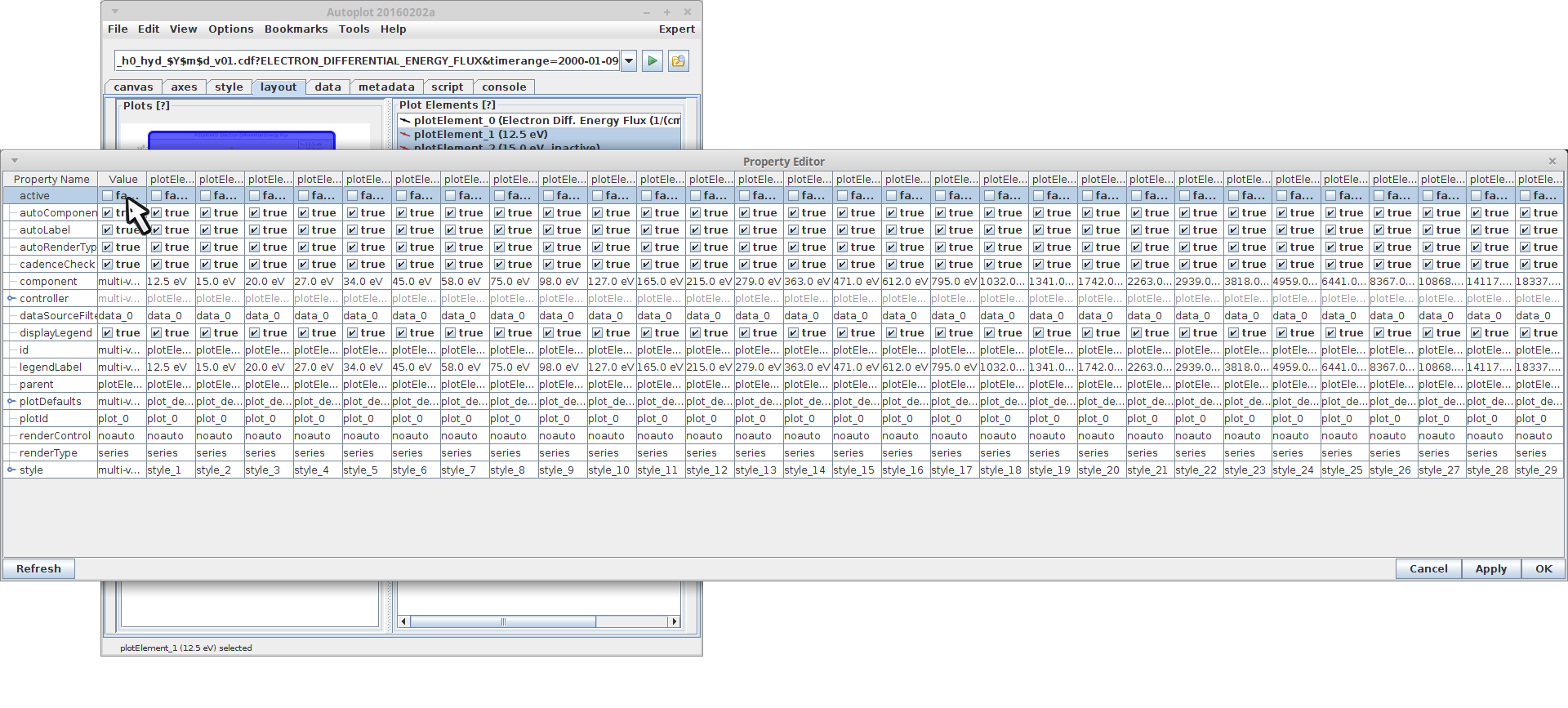Click the Refresh button
Screen dimensions: 1568x708
point(38,569)
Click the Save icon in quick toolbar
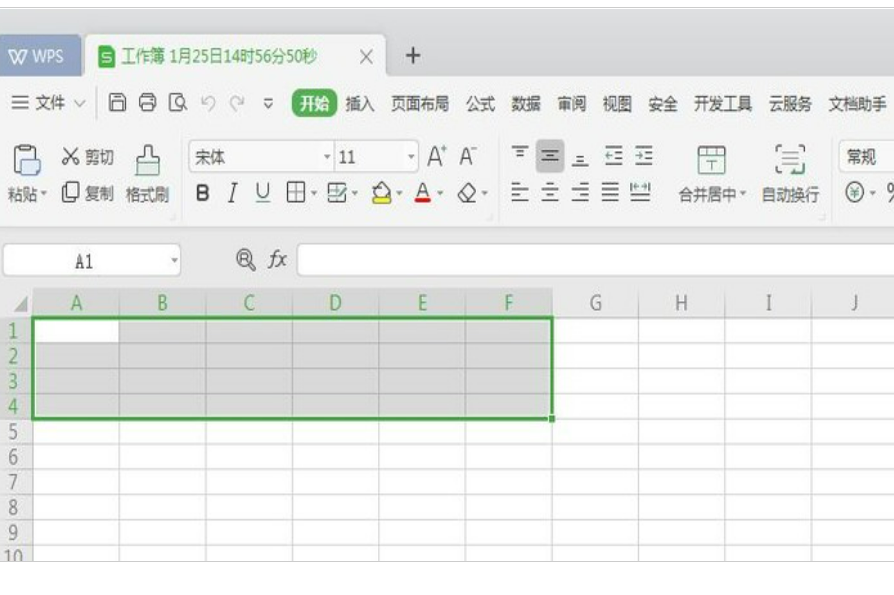The width and height of the screenshot is (894, 595). [117, 103]
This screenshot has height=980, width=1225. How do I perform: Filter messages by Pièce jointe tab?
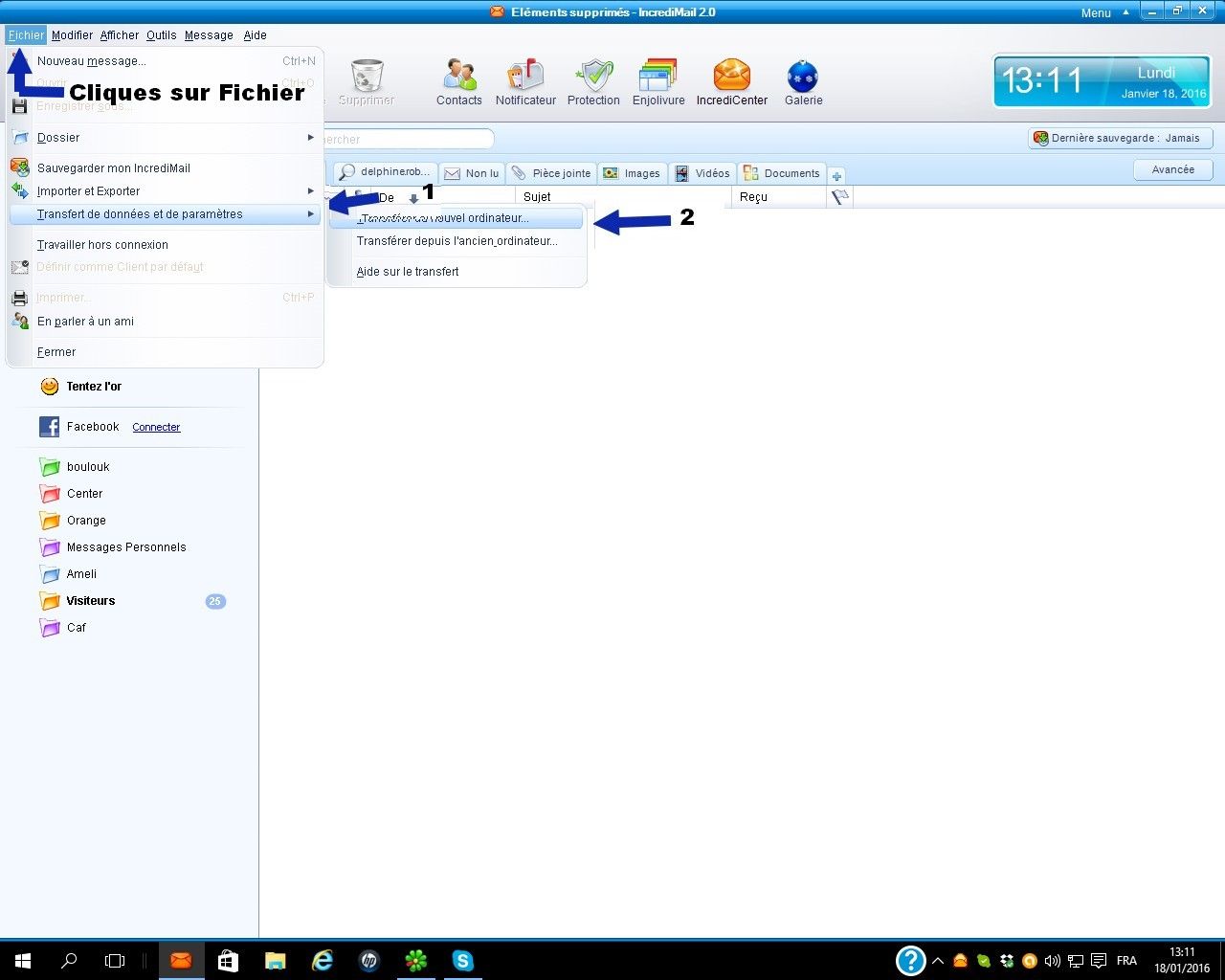[551, 173]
# # # #
Reproduce precisely the lines of the listing above, from the line containing "Click the Save icon in quick toolbar" to the last line, both ends included. Pictures are to be omitted.

▸ **TASK OUTPUT**:
Click the Save icon in quick toolbar
The width and height of the screenshot is (894, 595). [117, 103]
This screenshot has height=980, width=1225. How do I perform: Filter messages by Pièce jointe tab?
[551, 173]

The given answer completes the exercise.